Sunday, December 2, 2012

I wrote a thing.

 He stood perfectly still, a paper cut out against the window. His sharp shouldered suit coat edged like a shadow puppet. The light of day creating an illusion of dimensionlessness to his figure his legs dashed like angry brush strokes against the white blue back drop of the metropolis skyline he faced. As I watched he took a slim black phone from an inner pocket of his suit. I held the imagine of a man of shadow, reaching into himself and withdrawing some strange black souvenir for the pleasure of us normal people burdened to exist in all three dimensions.
 I chastised myself for letting my mind wander, I was already spinning tales of shadow realm creatures and villains. This was a time for focus. One of the most important encounters of my life was about to take place. Reflecting, I had no idea that so much could change so quickly. But I will come to that later.

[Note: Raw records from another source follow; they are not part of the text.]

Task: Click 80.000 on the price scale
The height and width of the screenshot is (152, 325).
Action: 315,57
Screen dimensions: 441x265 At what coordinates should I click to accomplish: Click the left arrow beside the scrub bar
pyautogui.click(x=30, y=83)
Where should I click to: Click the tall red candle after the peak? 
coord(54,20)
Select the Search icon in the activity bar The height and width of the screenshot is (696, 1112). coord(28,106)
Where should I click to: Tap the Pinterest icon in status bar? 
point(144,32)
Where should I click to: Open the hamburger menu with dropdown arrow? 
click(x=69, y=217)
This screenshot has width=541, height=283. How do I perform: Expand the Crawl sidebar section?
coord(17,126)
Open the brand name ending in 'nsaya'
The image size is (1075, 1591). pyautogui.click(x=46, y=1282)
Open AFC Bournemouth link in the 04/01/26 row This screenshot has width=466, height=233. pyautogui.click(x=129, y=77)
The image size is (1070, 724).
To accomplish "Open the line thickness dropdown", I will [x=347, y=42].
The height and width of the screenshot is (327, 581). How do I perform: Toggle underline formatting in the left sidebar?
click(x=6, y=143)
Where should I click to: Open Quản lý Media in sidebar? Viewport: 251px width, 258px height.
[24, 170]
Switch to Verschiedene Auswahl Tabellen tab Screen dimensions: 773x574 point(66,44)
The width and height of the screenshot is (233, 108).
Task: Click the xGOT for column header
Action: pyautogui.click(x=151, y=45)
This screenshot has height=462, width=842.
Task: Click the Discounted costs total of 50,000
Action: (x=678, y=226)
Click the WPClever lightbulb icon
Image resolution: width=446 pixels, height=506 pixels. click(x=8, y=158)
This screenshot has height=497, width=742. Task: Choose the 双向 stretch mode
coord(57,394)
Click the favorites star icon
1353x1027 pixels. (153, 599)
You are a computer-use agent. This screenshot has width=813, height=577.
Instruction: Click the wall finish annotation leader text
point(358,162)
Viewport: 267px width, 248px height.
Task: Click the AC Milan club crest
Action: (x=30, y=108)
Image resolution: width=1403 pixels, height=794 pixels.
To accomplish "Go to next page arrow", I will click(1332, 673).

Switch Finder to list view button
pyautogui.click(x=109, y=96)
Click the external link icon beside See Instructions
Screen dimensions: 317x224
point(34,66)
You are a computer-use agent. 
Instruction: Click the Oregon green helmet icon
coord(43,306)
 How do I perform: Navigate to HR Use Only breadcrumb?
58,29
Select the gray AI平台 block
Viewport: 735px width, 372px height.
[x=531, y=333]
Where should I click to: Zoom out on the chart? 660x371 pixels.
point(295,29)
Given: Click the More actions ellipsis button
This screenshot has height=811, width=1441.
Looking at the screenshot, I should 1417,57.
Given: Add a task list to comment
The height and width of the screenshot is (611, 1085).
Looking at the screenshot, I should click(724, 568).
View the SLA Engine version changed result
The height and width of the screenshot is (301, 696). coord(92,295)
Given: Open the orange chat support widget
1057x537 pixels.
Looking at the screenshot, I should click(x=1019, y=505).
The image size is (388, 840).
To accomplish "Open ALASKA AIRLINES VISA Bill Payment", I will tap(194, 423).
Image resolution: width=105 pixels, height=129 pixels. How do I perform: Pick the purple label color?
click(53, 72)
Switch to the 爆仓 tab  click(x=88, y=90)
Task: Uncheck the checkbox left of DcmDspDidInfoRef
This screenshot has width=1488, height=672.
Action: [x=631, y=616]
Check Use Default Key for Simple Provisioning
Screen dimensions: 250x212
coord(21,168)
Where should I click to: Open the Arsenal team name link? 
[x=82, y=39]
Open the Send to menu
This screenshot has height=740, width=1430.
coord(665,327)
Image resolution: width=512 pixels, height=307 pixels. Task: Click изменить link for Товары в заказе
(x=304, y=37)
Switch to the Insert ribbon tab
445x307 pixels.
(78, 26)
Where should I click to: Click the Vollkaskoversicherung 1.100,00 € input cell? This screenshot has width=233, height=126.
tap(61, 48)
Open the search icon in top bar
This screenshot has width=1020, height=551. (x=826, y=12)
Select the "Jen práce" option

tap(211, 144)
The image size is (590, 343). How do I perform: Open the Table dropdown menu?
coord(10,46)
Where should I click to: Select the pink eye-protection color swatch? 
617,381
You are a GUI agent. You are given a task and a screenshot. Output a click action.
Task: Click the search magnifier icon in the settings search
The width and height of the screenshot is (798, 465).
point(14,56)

His conversation finished he snapped the phone closed with a decisive snick. The sound cut the air of the still room and I realized that for the minutes I had stood there I had neither moved nor spoken. I had simply listened to his voice make pleasantries with who I could only assume was a business colleague. It struck me too that I had not paid any mind to the words spoken. Only that a conversation had been held and similarly resolved while I looked on. Like a screen had been brought between me and this man in black, a screen that muffled experience beyond it.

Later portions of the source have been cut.